Hope's end
Suspect leads cops to girl's body
Richard Charan rcharan@trinidadexpress.com
Wednesday, May 28th 2008
dead: Eight-year-old Hope Arismandez.
In an abandoned canefield less than a mile from her home, the search ended yesterday evening for eight-year-old Hope Arismandez.
Taken from the house four days ago by a man she loved and trusted, Hope's decaying body was defiled.
The girl, who wanted to be a teacher, was found wearing only a pink top, face down in the dirt, stabbed several times.
Police said it appeared from the position of her body she had been sodomised and raped. It appeared she had also been cut open. A knife was found near the body.
The body was found at the side of a canefield road off the Pierre Connector Road in Chaguanas at 4.15 p.m. Fifteen minutes earlier, a 28-year-old man in police custody since Hope's disappearance is said to have confessed.
Many of the people who lined the road to mourn Hope's killing were on their way to the Uriah Butler Highway to protest last week's killing of young businessman Surindra Bridegmohan. (See other story)
Instead, they stopped to rail against the hopelessness of it all, and to remember similar child killings: Four-year-old Amy Annamunthodo and six-year-old old Sean Luke.
Hope, a first standard pupil of the Carapichaima Roman Catholic School, lived with her mother, Sherma Ranjoon, 58, and a 14-year-old brother, in an apartment complex at Lime Head Road, Chase Village, Chaguanas.
Last Saturday night, Ranjoon said she went to work at a supermarket in Chaguanas and left Hope in the care of a male companion. She said Hope called her at 9 a.m. to say the man was preparing a meal of chicken and fries.
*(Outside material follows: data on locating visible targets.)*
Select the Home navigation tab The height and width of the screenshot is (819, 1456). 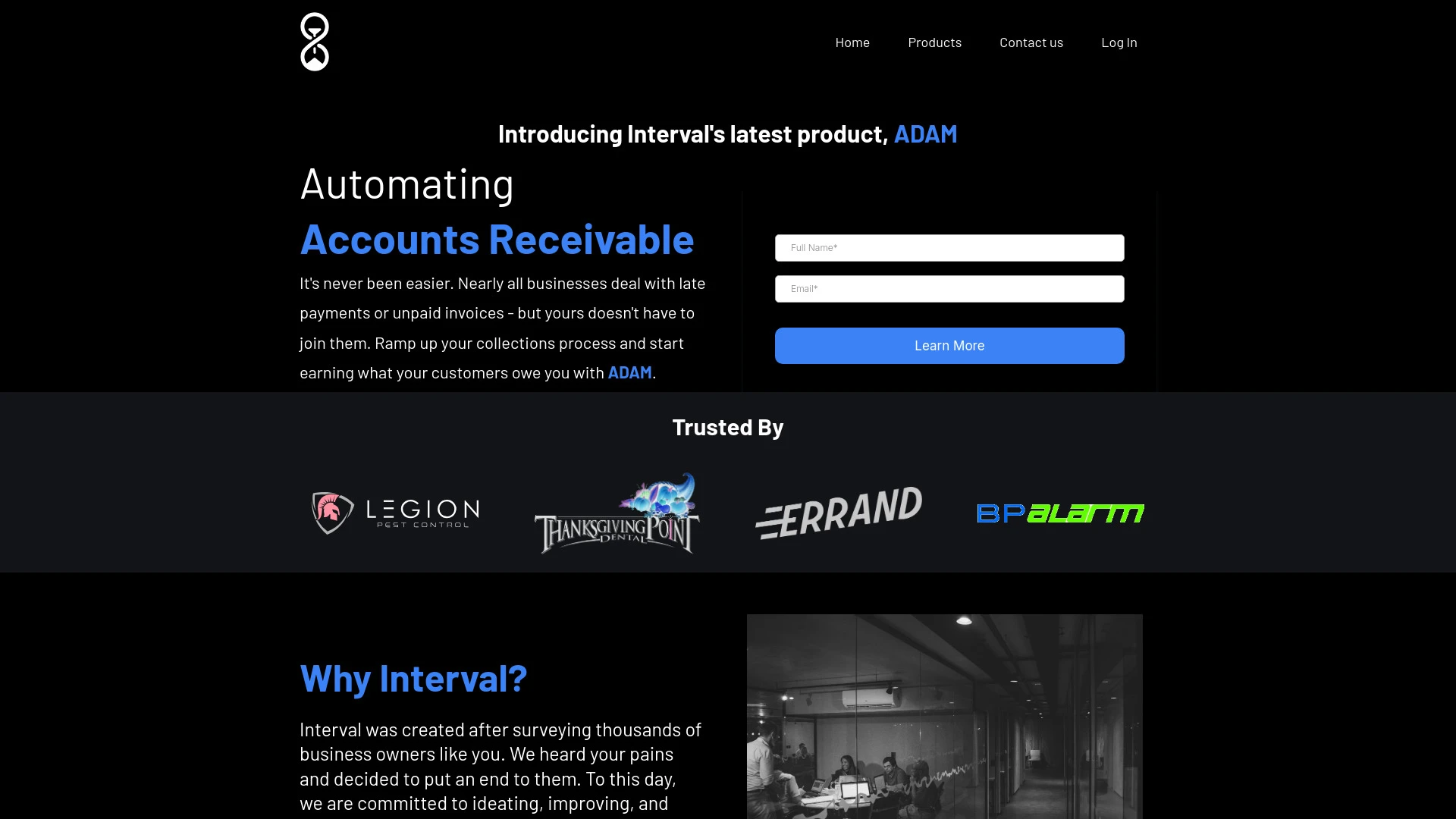852,42
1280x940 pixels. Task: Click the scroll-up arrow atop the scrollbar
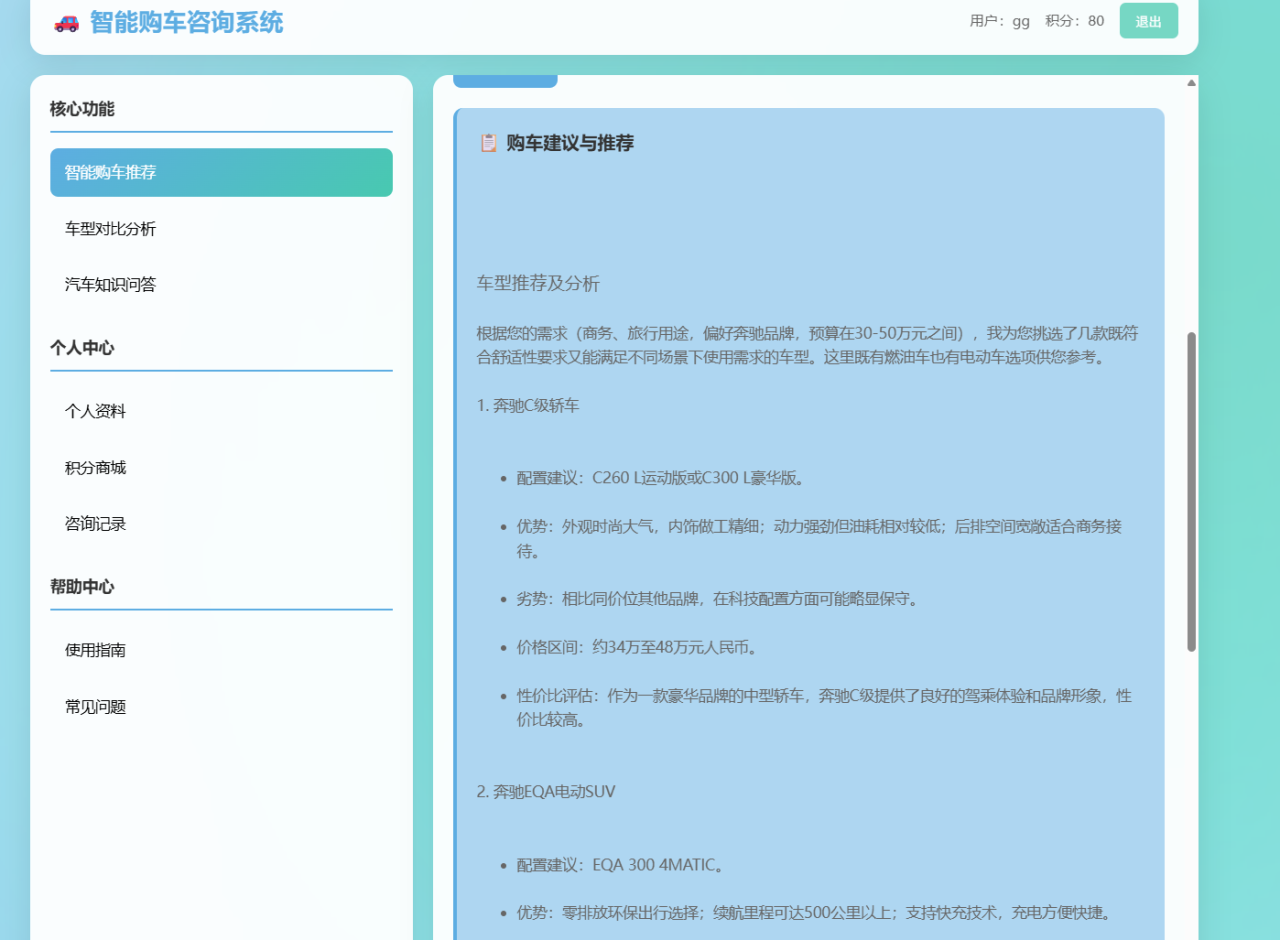[x=1192, y=82]
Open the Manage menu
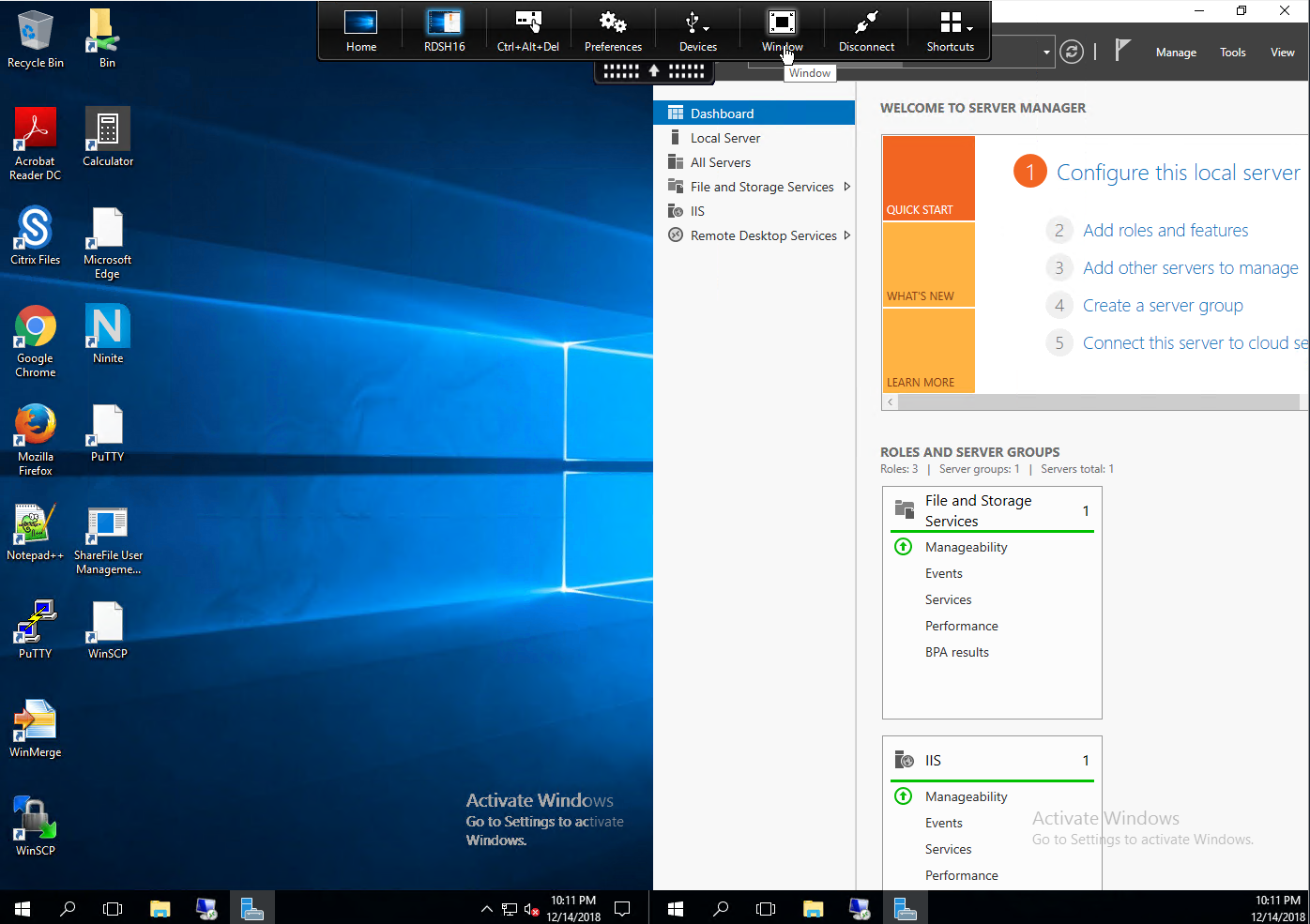Image resolution: width=1310 pixels, height=924 pixels. tap(1176, 53)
Ranjoon said when she reached home at 11 a.m., the apartment was empty and when the man returned, he told a story of taking his dump truck for a fuel refill and drinking two beers before returning home.
The man said he thought Hope had gone to the apartment of a neighbouring tenant. That tenant said she locked her doors at 8.30 p.m. Ranjoon panicked. She called the police.
The man, a truck driver originally of Cemetery Street, Warrenville, has been in custody at the Freeport Police Station since then. He denied knowing anything about Hope.
Yesterday, up to 2 p.m., Hope's parents, who are separated, still believed she was alive.
Ranjoon went to a church in the village with her Bible and prayed for her daughter to come home safely. "I believe she is alive. Somebody kidnapped her. I just want them to let her go," she said then.
Hope's father, Ronald Arismandez, 58, said he and Hope were close in every respect and she was smart enough to say if anything bad had happened to her in the past. She never did. Arismandez too said his Hope was alive, and asked that the police bring her home by nighttime.
Instead, two of the better homicide officers-ASP Johnny Abraham and Insp Stanley Ramdeen-were assigned to the case yesterday. They visited the home, went to the Freeport Police Station and got the suspect to talk. He took them to where he killed the girl. The airship had hovered above the very canefield for three hours the previous day.
Chaguanas Mayor Suruj Rambachan joined the mourners behind the crime-scene tape yesterday. He said crime was out of control, the State was powerless, and all hope was lost.Officers seized the suspect's truck to conduct forensic tests on it yesterday. Investigations are continuing.